Seit dem Tod meines Mannes erlebe ich alles intensiver, die Geräusche, die Gerüche, die Farben, die Gespräche, die Liebe, die Freude, das Glück … und trotzdem fühlt sich manchmal alles auch nur unfassbar sinnlos, traurig, leer und grau an. Zwei Seiten einer Medaille. Manchmal fühle ich mich kraftlos, irgendwie alt oder schnell gealtert. Ich zumindest sehe mir die Spuren an, aber das ist ok. Es ist manchmal alles egal und gleichzeitig so bedeutungsvoll. Trauer fühlt sich in mir sehr ambivalent an. Im einen Moment will ich allein sein und gleich darauf fällt mir die Decke auf den Kopf und ich wünschte jemand würde mich in den Arm nehmen. Sie ist wie eine Art Gefühls-Achterbahn, voller Gegensätze und Widersprüche – oder sind es nicht doch sich perfekt ergänzende Puzzleteile?
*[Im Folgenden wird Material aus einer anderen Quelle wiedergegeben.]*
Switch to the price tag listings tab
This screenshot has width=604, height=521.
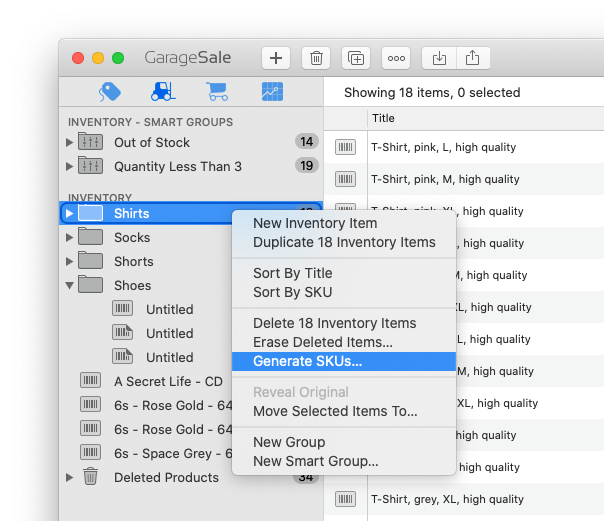coord(110,92)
In meinem Lebensozean kommt sie in Wellen und Stürmen daher. Es gibt Hochs und Tiefs und dazwischen ruhige Tage.

Trauer & Lebendigkeit

Die Trauer lehrt mich das Leben – im Bewusstsein seiner Endlichkeit. Sie ist mein Weg ins Leben zurück. Ich vertage Träume nun erst recht nicht mehr auf irgendwann. Was mir jetzt wichtig ist, lebe ich auch hier und jetzt. Und wenn nicht, dann ist es auch nicht so wichtig. Meine Sicht auf vieles hat sich relativiert. Ich lebe bewusster und überlege mir, was wirklich wichtig ist, was in meinem Leben zählt. Ich bleibe bei mir und schaue mehr nach innen als nach außen.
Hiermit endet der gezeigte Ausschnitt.